Gov. Gavin Newsom said Exxon Mobil, Shell and other energy giants lied about the dangers of fossil fuels for decades and taxpayers should not have to pay for the damages.
LOS ANGELES – The state of California has filed a lawsuit against some of the world’s largest oil and gas companies, claiming they misled the public about the risks of fossil fuels now blamed for causing hurricanes and Wildfires linked to climate change cause billions of dollars in damage, officials said Saturday.
The civil lawsuit filed in state Superior Court in San Francisco also seeks to establish a fund — funded by companies — to pay for recovery efforts after devastating storms and fires . Democratic Gov. Gavin Newsom said in a statement that the companies named in the lawsuit — Exxon Mobil, Shell, Chevron, ConocoPhillips and BP — were responsible.
“For more than 50 years, Big Oil has lied to us — covering up the fact that they knew all along how dangerous the fossil fuels they produced were to our planet,” Newsom said. “California taxpayers should not have to endure billions of dollars in losses – wildfires that wipe out entire communities, toxic smoke that clogs our air, deadly heat waves, record droughts drying up our wells.”
The American Petroleum Institute, an industry group also named in the lawsuit, said climate policy should be debated in Congress, not in courtrooms.
“This ongoing, coordinated campaign to bring meritless, political lawsuits against a bedrock American industry and its workers,” the institute’s senior vice president Ryan Meyers said in a statement said in a statement. “It is nothing more than a distraction from important national conversations and a colossal waste of California taxpayer resources.” .
That was echoed in a statement by Shell, which said the courtroom was not the appropriate venue to address the issue of global warming.
“Addressing climate change requires a collaborative approach across society,” the energy giant said. “We agree that action now is needed on climate change and we fully support society’s need to transition to a lower carbon future.”

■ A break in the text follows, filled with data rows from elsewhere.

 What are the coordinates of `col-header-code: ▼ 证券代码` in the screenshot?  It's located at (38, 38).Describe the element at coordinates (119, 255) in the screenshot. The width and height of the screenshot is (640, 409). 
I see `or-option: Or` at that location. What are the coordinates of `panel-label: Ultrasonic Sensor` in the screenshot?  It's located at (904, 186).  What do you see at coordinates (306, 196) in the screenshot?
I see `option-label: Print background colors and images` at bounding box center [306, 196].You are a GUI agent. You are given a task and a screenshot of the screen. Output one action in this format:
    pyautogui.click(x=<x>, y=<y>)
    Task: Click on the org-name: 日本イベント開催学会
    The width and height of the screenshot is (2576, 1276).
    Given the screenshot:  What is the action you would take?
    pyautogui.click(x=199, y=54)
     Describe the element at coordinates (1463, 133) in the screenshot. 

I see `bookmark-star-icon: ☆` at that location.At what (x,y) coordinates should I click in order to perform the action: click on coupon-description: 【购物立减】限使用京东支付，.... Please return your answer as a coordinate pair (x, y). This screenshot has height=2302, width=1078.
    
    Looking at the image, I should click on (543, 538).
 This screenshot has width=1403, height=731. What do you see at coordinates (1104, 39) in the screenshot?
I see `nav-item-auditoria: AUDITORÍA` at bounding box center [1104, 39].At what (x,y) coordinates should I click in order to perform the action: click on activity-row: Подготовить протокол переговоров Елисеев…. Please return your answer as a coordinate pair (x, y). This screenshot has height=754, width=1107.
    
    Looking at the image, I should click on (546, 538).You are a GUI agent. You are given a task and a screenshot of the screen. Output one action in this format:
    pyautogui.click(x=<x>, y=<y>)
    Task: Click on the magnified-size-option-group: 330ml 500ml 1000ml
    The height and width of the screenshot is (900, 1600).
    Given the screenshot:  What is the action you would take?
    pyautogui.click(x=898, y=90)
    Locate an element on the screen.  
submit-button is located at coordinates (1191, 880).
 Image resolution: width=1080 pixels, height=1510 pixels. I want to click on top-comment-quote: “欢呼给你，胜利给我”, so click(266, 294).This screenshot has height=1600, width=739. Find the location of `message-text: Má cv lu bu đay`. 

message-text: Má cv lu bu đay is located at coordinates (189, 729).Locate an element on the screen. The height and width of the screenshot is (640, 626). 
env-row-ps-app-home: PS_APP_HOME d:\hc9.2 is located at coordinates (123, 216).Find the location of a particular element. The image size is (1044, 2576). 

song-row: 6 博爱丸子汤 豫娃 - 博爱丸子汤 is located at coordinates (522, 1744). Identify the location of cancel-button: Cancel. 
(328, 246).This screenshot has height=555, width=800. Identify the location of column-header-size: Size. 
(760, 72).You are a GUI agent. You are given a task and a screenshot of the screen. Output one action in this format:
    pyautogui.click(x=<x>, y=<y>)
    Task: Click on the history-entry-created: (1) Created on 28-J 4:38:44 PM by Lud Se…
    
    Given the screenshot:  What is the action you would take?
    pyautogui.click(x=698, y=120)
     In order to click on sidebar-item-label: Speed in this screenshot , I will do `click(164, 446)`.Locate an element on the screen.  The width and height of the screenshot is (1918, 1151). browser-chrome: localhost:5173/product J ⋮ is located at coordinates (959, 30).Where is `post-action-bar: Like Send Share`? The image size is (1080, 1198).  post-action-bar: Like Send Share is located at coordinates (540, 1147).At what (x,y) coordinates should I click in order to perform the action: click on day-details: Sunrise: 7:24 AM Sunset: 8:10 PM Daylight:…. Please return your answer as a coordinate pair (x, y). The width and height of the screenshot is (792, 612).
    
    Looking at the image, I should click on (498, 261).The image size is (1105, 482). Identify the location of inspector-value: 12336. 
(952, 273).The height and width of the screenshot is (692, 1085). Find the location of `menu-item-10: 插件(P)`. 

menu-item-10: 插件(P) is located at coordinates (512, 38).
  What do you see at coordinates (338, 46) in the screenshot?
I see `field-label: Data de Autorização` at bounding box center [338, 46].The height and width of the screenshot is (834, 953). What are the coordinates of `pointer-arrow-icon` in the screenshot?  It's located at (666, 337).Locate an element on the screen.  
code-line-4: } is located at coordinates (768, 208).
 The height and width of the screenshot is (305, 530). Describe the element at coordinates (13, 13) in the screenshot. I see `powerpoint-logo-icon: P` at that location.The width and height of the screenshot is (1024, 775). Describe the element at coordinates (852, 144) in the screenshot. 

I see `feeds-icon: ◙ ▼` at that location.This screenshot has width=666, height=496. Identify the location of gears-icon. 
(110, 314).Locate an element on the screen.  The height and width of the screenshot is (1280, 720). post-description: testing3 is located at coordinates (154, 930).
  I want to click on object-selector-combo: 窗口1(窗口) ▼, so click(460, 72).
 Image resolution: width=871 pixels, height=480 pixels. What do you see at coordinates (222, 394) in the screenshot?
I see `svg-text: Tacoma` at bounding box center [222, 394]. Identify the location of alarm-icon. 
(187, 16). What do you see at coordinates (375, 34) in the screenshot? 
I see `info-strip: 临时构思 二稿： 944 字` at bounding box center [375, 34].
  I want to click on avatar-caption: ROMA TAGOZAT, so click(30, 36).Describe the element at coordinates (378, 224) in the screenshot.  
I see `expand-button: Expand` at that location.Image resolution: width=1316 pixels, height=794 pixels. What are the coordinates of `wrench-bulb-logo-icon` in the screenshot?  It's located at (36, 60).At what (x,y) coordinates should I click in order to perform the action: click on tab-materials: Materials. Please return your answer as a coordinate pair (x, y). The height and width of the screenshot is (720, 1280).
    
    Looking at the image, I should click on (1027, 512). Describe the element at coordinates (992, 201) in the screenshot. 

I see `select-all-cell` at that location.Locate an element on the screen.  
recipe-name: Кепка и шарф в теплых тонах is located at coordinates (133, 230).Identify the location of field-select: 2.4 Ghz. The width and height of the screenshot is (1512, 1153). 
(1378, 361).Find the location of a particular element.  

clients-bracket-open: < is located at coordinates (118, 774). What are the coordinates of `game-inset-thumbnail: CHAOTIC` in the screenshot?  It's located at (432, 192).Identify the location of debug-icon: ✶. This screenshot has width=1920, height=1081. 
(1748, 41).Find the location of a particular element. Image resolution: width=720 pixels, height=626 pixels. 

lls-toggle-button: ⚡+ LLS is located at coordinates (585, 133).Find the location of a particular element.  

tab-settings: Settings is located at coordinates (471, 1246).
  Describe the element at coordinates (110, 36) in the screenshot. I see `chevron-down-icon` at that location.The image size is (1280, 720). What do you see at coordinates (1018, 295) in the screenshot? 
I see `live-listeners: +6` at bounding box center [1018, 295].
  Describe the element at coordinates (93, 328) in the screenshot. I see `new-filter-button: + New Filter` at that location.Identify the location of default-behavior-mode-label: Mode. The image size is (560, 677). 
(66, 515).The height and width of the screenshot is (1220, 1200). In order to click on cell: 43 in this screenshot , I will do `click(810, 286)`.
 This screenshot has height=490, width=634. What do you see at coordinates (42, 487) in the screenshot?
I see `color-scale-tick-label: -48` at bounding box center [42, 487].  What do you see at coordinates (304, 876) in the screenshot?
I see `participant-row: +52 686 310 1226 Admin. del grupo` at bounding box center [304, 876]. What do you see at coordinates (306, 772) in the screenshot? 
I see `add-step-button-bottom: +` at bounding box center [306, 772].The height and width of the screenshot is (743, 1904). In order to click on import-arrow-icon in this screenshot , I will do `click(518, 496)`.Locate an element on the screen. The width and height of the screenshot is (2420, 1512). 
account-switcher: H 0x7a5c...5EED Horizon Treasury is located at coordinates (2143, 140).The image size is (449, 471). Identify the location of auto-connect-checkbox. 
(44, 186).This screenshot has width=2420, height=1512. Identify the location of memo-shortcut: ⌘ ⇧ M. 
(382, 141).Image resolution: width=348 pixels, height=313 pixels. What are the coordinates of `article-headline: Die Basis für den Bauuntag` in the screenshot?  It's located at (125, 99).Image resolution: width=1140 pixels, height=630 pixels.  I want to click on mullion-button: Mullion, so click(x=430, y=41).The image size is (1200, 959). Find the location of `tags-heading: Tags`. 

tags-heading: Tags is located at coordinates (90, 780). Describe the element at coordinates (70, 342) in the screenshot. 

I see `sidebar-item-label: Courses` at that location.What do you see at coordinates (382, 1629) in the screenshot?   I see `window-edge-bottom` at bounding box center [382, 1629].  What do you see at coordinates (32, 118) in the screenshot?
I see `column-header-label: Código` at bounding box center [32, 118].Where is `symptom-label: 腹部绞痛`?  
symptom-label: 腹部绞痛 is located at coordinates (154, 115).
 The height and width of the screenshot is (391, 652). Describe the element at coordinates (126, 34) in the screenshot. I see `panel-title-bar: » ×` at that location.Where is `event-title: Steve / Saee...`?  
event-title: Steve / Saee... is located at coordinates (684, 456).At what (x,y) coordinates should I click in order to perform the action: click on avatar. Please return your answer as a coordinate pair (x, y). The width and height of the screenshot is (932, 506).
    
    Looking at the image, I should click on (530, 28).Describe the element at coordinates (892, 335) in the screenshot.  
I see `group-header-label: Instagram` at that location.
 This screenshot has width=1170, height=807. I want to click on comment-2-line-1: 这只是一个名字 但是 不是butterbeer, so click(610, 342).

California’s legal action joins similar lawsuits filed by states and cities in recent years.
“California’s lawsuit adds momentum to holding Big Oil accountable for its decades of deception and ensuring access to justice for people and communities suffering from extreme weather caused by natural disasters. fossil fuels and slow-onset disasters like sea level rise,” Kathy Mulvey of the Union of Concerned Scientists said in an email.
The 135-page complaint argues that the companies have known since at least the 1960s that burning fossil fuels would warm the planet and change the climate, but they downplayed the potential threat. in public statements and marketing.
It said the company’s scientists had known since the 1950s that climate impacts would be catastrophic and that there was only a very narrow window in which communities and governments could respond.
Instead, the lawsuit said, the companies waged a disinformation campaign that began at least as far back as the 1970s to discredit the growing scientific consensus on climate change. and dispute the risks associated with climate change.
State Attorney General Rob Bonta said in a statement that the companies “fed us lies and falsehoods to enhance their record profits at the expense of our environment.” . That’s enough.”
Allegations in the lawsuit include blaming companies for creating or contributing to climate change in California, false advertising, damage to natural resources and business practices illegally intended to deceive the public about climate change.
Richard Wiles, president of the Center for Climate Integrity, said in a statement that “California’s decision to take Big Oil companies to court is a turning point in the rapidly expanding legal battle to compel Big polluters are responsible for decades of climate lies. … Californians are living through a climate emergency caused by the fossil fuel industry, and now the state is taking decisive action to make those polluters pay the price .”
Largely democratic California was the birthplace of the modern environmental movement, and the Newsom administration is pushing to expand solar and other clean energy as the state aims to cut emissions 40% below 1990 levels by 2030. While the state is considered a leader in addressing climate change, Newsom has not always aligned with environmental advocacy.
There have been tensions over updating the state’s aging water supply system, conflicts over new permits for oil and gas wells and what to do with water from rivers swollen by powerful storms, in which activists warn that diverting too much water would be a death sentence for salmon. and other threatened fish species.
Newsom had been a leading voice in shutting down the Diablo Canyon Nuclear Power Plant — the state’s last — but changed course last year and helped pave the way for a longer-than-expected operation. plans to close in 2025, leading to criticism from senior leaders. Environmental groups sought to shut it down.